Figure 3. The 2:1 sphingomyelin/cholesterol bilayer surrounding aquaporin-0 (AQP0) is similar to bilayers formed by phosphoglycerolipids.

(A) The top panel shows the seven sphingomyelins (light green sticks) and one cholesterol (orange sticks) molecules forming the bilayer around an AQP0 subunit (gray surface). The bottom panel shows just the lipid bilayer. (B) The top panel shows dimyristoyl phosphatidylcholine (DMPC) lipids (purple sticks) surrounding an AQP0 subunit (Gonen et al., 2005) and the bottom layer shows an overlay of the DMPC bilayer with the 2:1 sphingomyelin/cholesterol bilayer. (C) The top panel shows an Escherichia coli polar lipids extract (EPL) bilayer (modeled as PE lipids) (light brown sticks) surrounding an AQP0 subunit (Hite et al., 2010) and the bottom layer shows an overlay of the EPL bilayer with the 2:1 sphingomyelin/cholesterol bilayer. See also Figure 3—figure supplements 1–3 and Table 3.

Figure 3—figure supplement 1. Distribution of sphingomyelin and cholesterol molecules around aquaporin-0 (AQP0) in two-dimensional (2D) crystals.

(A–B) 2D crystals grown with a molar sphingomyelin:cholesterol ratio of 2:1. (C–D) 2D crystals grown with a molar sphingomyelin:cholesterol ratio of 1:2. Lipid distribution in AQP0 arrays formed with a molar sphingomyelin:cholesterol ratio of 2:1. Panels (A) and (C) show the side view of a single AQP0 subunit, and panels (B) and (D) show a top view of four subunits (from different tetramers) in the area where four different tetramers come together in the array.

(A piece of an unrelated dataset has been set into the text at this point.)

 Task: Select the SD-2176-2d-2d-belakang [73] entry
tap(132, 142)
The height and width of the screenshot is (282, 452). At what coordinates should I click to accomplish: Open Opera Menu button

Note that lipids at the crystallographic fourfold axis could not be modeled.

Figure 3—figure supplement 2. Structure comparisons of aquaporin-0 (AQP0) in different lipid bilayers.

The root mean square deviation (RMSD) between the Cα atoms of AQP0 structures determined in membranes formed with different lipids is very low and variations between structures are largely constrained to extramembranous loops. (A) AQP0_2SM:1Chol (light green) versus AQP0_DMPC (purple). (B) AQP0_2SM:1Chol (light green) versus AQP0_EPL (blue). (C) AQP0_1SM:2Chol (dark green) versus AQP0_DMPC (purple). (D) AQP0_1SM:2Chol (dark green) versus AQP0_DMPC (purple). (E) AQP0_2SM:1Chol (light green) versus AQP0_1SM:2Chol (dark green).

Figure 3—figure supplement 3. Interactions of sphingomyelin lipids in AQP0_2SM:1Chol with aquaporin-0 (AQP0) and Chol1.

(A) The head group of sphingomyelin SM3 interacts with AQP0 residues Tyr-105 and Arg-196. Yellow dashed lines indicate the hydrogen bonds. (B) The acyl chains of sphingomyelins SM1, SM2, SM5, and SM5’ have hydrophobic interactions with cholesterol Chol1, as well as AQP0 residues of His-201, Trp-205, Val-90, and Ile-87.